The energy intensity of most business sectors have been improving. A further 22% or 0.58 MJ/$ of the improvement in Canada’s overall energy intensity resulted from changes – almost all reductions – in the individual energy intensities (E/value added) of the six aggregate sectors of the business economy (Figure 4).

For the six business economy sectors, energy consumption grew slower than value added for all but one sector – the oil and gas industry (Figure 6).  Although this industry makes up a relatively modest share of Canada’s GDP (barely 10% for the entire energy sector, including electricity generation and transmission, oil and gas production, refineries, pipelines, and gasoline stations), its energy intensity rose dramatically during the 1995-2010 period as production shifted from conventional oil to energy-intensive SAGD (steam assisted gravity drainage) extraction of bitumen from oil sands. 

Figure 6. Disaggregation of sectoral energy intensity contributions in the business (red bars) and household (blue bars) sectors to the total change in energy intensity of the Canadian economy, 1995–2010.

● **PROBLEM SET**
(a) Using the passage on Canada's energy intensity, decide whether each statement agrees with it: (i) in the oil and gas industry, energy consumption grew faster than value added; (ii) the entire energy sector accounts for about a quarter of Canada's GDP; (iii) changes in the individual energy intensities of the six business sectors account for 22% of the improvement in overall energy intensity. For each, answer yes or no and quote the words that decide it.
(b) According to the passage on Canada's energy intensity, what kind of extraction did oil and gas production shift to from conventional oil?

● **RAW DATA**
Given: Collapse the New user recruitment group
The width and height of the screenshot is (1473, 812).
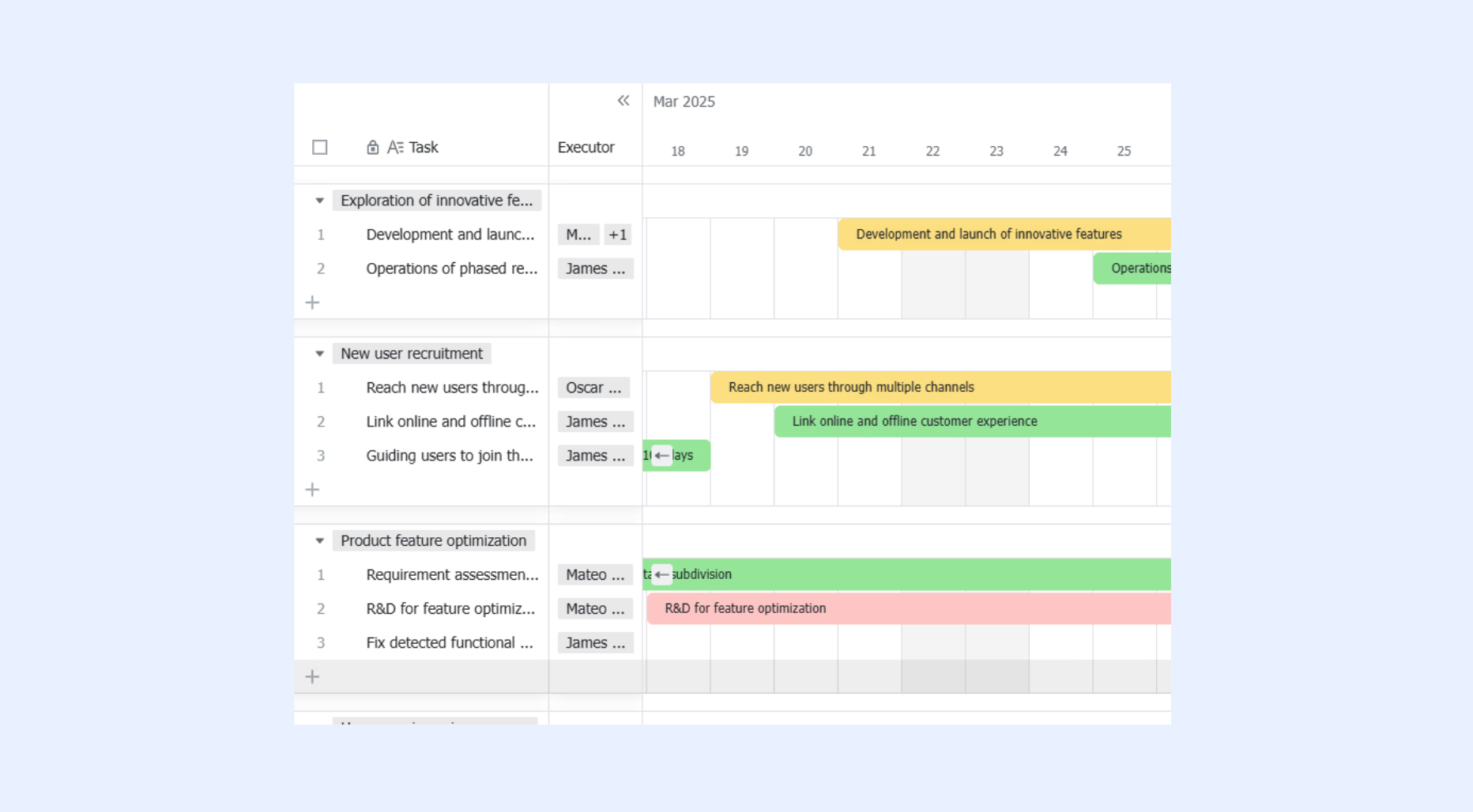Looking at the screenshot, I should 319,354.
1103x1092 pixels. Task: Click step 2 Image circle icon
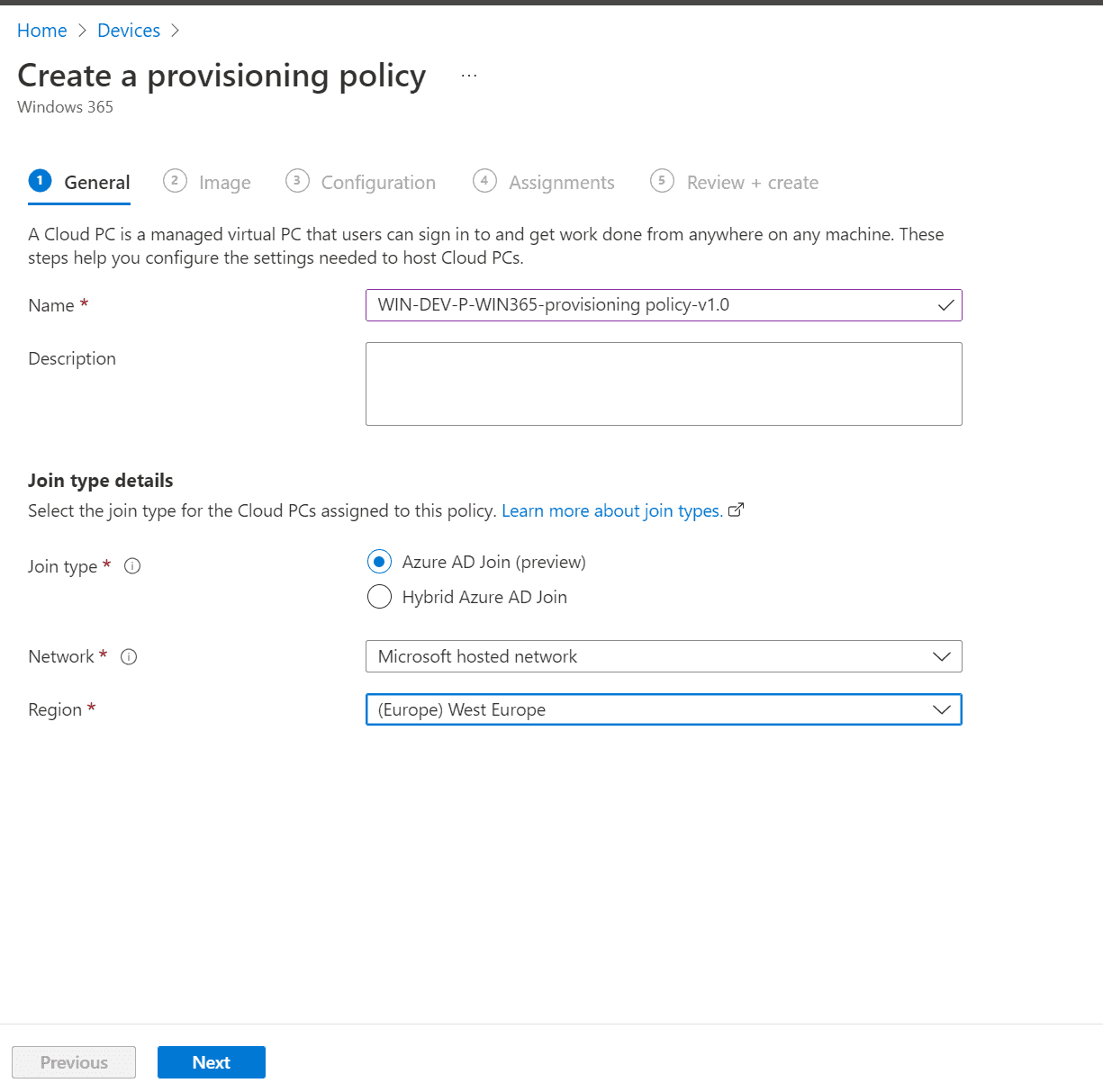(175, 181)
...
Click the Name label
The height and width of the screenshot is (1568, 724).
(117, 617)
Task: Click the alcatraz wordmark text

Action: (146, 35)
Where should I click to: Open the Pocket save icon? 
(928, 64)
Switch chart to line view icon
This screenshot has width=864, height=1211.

● **PROBLEM SOLUTIONS**
(a)
(i) Yes: "energy consumption grew slower than value added for all but one sector – the oil and gas industry"
(ii) No: "barely 10% for the entire energy sector"
(iii) Yes: "A further 22% or 0.58 MJ/$ of the improvement in Canada’s overall energy intensity resulted from changes"

(b) It shifted to energy-intensive SAGD (steam assisted gravity drainage) extraction of bitumen from oil sands.